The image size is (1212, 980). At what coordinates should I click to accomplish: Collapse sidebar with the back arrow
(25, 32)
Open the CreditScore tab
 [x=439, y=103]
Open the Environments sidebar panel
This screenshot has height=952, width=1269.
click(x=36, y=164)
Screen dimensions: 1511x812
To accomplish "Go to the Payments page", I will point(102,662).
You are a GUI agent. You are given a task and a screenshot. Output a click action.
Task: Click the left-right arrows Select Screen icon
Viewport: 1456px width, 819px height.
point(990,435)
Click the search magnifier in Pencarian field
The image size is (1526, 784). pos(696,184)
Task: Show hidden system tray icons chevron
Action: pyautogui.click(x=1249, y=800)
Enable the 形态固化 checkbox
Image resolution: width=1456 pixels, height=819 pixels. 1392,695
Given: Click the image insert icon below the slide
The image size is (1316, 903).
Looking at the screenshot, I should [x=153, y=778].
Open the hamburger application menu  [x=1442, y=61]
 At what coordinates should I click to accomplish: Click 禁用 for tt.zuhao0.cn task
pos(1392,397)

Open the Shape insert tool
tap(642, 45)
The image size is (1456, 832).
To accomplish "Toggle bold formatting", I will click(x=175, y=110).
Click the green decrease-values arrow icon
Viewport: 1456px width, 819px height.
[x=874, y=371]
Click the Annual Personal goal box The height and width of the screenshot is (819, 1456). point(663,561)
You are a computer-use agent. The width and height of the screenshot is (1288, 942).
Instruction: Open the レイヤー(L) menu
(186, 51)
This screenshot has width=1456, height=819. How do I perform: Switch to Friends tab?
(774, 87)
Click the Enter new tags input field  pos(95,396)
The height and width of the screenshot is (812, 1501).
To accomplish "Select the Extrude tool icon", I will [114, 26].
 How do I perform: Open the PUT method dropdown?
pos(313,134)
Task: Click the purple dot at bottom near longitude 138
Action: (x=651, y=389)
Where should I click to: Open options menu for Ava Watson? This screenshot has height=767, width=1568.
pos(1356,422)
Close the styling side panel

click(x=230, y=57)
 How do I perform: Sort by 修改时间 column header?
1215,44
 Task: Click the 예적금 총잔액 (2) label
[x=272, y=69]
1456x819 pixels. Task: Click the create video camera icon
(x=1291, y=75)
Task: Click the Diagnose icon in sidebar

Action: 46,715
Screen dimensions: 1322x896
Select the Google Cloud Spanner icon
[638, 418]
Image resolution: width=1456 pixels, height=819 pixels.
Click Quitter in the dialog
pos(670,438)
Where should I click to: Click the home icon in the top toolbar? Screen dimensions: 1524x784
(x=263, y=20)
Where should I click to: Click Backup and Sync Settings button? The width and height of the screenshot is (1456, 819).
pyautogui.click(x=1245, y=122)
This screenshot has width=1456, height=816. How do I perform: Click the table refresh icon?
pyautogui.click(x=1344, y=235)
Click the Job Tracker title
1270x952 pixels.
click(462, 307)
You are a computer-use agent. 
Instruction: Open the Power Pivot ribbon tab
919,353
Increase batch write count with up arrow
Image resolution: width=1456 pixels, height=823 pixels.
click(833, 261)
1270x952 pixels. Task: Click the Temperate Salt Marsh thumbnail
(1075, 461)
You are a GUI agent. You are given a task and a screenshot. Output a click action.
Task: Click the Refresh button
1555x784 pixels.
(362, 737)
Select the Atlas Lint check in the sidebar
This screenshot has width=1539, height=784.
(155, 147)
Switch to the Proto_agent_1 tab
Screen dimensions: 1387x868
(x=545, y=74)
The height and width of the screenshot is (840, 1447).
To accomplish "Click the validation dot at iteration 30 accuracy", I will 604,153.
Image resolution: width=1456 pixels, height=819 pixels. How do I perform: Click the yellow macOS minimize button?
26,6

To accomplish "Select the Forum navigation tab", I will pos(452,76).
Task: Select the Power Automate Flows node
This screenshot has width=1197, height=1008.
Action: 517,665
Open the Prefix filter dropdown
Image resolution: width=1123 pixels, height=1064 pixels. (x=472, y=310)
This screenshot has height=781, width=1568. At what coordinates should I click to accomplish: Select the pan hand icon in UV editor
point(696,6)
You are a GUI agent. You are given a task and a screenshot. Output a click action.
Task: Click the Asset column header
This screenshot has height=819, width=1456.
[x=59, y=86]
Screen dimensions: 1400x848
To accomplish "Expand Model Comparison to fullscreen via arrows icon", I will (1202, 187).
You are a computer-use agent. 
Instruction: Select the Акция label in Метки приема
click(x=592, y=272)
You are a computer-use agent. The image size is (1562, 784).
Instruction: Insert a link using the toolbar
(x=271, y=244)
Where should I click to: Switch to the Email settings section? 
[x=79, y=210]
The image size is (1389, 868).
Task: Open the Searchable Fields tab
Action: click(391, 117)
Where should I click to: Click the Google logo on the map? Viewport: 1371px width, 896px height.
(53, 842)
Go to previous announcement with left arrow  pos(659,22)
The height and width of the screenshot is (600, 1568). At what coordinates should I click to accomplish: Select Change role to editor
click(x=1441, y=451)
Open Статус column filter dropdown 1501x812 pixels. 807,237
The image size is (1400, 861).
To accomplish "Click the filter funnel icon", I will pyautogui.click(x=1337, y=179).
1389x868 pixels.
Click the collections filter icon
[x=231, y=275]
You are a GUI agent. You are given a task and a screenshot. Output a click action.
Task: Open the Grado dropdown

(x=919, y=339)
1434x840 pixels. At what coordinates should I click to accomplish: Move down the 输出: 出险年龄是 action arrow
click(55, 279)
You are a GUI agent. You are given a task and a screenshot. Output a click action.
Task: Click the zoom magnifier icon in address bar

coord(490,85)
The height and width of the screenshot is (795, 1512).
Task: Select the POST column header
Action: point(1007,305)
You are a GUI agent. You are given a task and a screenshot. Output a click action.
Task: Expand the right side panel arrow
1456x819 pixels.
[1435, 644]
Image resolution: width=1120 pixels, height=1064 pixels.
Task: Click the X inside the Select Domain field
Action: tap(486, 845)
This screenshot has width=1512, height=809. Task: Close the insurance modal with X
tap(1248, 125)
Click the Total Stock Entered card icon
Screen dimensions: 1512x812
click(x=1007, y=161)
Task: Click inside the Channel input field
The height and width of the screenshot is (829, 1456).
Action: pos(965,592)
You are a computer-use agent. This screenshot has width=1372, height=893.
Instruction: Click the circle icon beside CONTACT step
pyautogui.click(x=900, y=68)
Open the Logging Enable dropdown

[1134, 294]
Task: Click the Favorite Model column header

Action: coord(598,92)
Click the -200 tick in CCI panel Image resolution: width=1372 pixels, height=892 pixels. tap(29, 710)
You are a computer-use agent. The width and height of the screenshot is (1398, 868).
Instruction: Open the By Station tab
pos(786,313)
= = =
**The task:** All of the material is to be copied word for word.

**Solution to this task:**
The image size is (1212, 980). At what coordinates should I click to accomplish: Collapse sidebar with the back arrow
(25, 32)
Open the CreditScore tab
 [x=439, y=103]
Open the Environments sidebar panel
This screenshot has height=952, width=1269.
click(x=36, y=164)
Screen dimensions: 1511x812
To accomplish "Go to the Payments page", I will point(102,662).
You are a GUI agent. You are given a task and a screenshot. Output a click action.
Task: Click the left-right arrows Select Screen icon
Viewport: 1456px width, 819px height.
point(990,435)
Click the search magnifier in Pencarian field
The image size is (1526, 784). pos(696,184)
Task: Show hidden system tray icons chevron
Action: pyautogui.click(x=1249, y=800)
Enable the 形态固化 checkbox
Image resolution: width=1456 pixels, height=819 pixels. 1392,695
Given: Click the image insert icon below the slide
The image size is (1316, 903).
Looking at the screenshot, I should [x=153, y=778].
Open the hamburger application menu  [x=1442, y=61]
 At what coordinates should I click to accomplish: Click 禁用 for tt.zuhao0.cn task
pos(1392,397)

Open the Shape insert tool
tap(642, 45)
The image size is (1456, 832).
To accomplish "Toggle bold formatting", I will click(x=175, y=110).
Click the green decrease-values arrow icon
Viewport: 1456px width, 819px height.
[x=874, y=371]
Click the Annual Personal goal box The height and width of the screenshot is (819, 1456). point(663,561)
You are a computer-use agent. The width and height of the screenshot is (1288, 942).
Instruction: Open the レイヤー(L) menu
(186, 51)
This screenshot has width=1456, height=819. How do I perform: Switch to Friends tab?
(774, 87)
Click the Enter new tags input field  pos(95,396)
The height and width of the screenshot is (812, 1501).
To accomplish "Select the Extrude tool icon", I will [114, 26].
 How do I perform: Open the PUT method dropdown?
pos(313,134)
Task: Click the purple dot at bottom near longitude 138
Action: (x=651, y=389)
Where should I click to: Open options menu for Ava Watson? This screenshot has height=767, width=1568.
pos(1356,422)
Close the styling side panel

click(x=230, y=57)
 How do I perform: Sort by 修改时间 column header?
1215,44
 Task: Click the 예적금 총잔액 (2) label
[x=272, y=69]
1456x819 pixels. Task: Click the create video camera icon
(x=1291, y=75)
Task: Click the Diagnose icon in sidebar

Action: 46,715
Screen dimensions: 1322x896
Select the Google Cloud Spanner icon
[638, 418]
Image resolution: width=1456 pixels, height=819 pixels.
Click Quitter in the dialog
pos(670,438)
Where should I click to: Click the home icon in the top toolbar? Screen dimensions: 1524x784
(x=263, y=20)
Where should I click to: Click Backup and Sync Settings button? The width and height of the screenshot is (1456, 819).
pyautogui.click(x=1245, y=122)
This screenshot has width=1456, height=816. How do I perform: Click the table refresh icon?
pyautogui.click(x=1344, y=235)
Click the Job Tracker title
1270x952 pixels.
click(462, 307)
You are a computer-use agent. 
Instruction: Open the Power Pivot ribbon tab
919,353
Increase batch write count with up arrow
Image resolution: width=1456 pixels, height=823 pixels.
click(833, 261)
1270x952 pixels. Task: Click the Temperate Salt Marsh thumbnail
(1075, 461)
You are a GUI agent. You are given a task and a screenshot. Output a click action.
Task: Click the Refresh button
1555x784 pixels.
(362, 737)
Select the Atlas Lint check in the sidebar
This screenshot has width=1539, height=784.
(155, 147)
Switch to the Proto_agent_1 tab
Screen dimensions: 1387x868
(x=545, y=74)
The height and width of the screenshot is (840, 1447).
To accomplish "Click the validation dot at iteration 30 accuracy", I will 604,153.
Image resolution: width=1456 pixels, height=819 pixels. How do I perform: Click the yellow macOS minimize button?
26,6

To accomplish "Select the Forum navigation tab", I will pos(452,76).
Task: Select the Power Automate Flows node
This screenshot has width=1197, height=1008.
Action: 517,665
Open the Prefix filter dropdown
Image resolution: width=1123 pixels, height=1064 pixels. (x=472, y=310)
This screenshot has height=781, width=1568. At what coordinates should I click to accomplish: Select the pan hand icon in UV editor
point(696,6)
You are a GUI agent. You are given a task and a screenshot. Output a click action.
Task: Click the Asset column header
This screenshot has height=819, width=1456.
[x=59, y=86]
Screen dimensions: 1400x848
To accomplish "Expand Model Comparison to fullscreen via arrows icon", I will (1202, 187).
You are a computer-use agent. 
Instruction: Select the Акция label in Метки приема
click(x=592, y=272)
You are a computer-use agent. The image size is (1562, 784).
Instruction: Insert a link using the toolbar
(x=271, y=244)
Where should I click to: Switch to the Email settings section? 
[x=79, y=210]
The image size is (1389, 868).
Task: Open the Searchable Fields tab
Action: click(391, 117)
Where should I click to: Click the Google logo on the map? Viewport: 1371px width, 896px height.
(53, 842)
Go to previous announcement with left arrow  pos(659,22)
The height and width of the screenshot is (600, 1568). At what coordinates should I click to accomplish: Select Change role to editor
click(x=1441, y=451)
Open Статус column filter dropdown 1501x812 pixels. 807,237
The image size is (1400, 861).
To accomplish "Click the filter funnel icon", I will pyautogui.click(x=1337, y=179).
1389x868 pixels.
Click the collections filter icon
[x=231, y=275]
You are a GUI agent. You are given a task and a screenshot. Output a click action.
Task: Open the Grado dropdown

(x=919, y=339)
1434x840 pixels. At what coordinates should I click to accomplish: Move down the 输出: 出险年龄是 action arrow
click(55, 279)
You are a GUI agent. You are given a task and a screenshot. Output a click action.
Task: Click the zoom magnifier icon in address bar

coord(490,85)
The height and width of the screenshot is (795, 1512).
Task: Select the POST column header
Action: point(1007,305)
You are a GUI agent. You are given a task and a screenshot. Output a click action.
Task: Expand the right side panel arrow
1456x819 pixels.
[1435, 644]
Image resolution: width=1120 pixels, height=1064 pixels.
Task: Click the X inside the Select Domain field
Action: tap(486, 845)
This screenshot has width=1512, height=809. Task: Close the insurance modal with X
tap(1248, 125)
Click the Total Stock Entered card icon
Screen dimensions: 1512x812
click(x=1007, y=161)
Task: Click inside the Channel input field
The height and width of the screenshot is (829, 1456).
Action: pos(965,592)
You are a computer-use agent. This screenshot has width=1372, height=893.
Instruction: Click the circle icon beside CONTACT step
pyautogui.click(x=900, y=68)
Open the Logging Enable dropdown

[1134, 294]
Task: Click the Favorite Model column header

Action: coord(598,92)
Click the -200 tick in CCI panel Image resolution: width=1372 pixels, height=892 pixels. tap(29, 710)
You are a computer-use agent. The width and height of the screenshot is (1398, 868).
Instruction: Open the By Station tab
pos(786,313)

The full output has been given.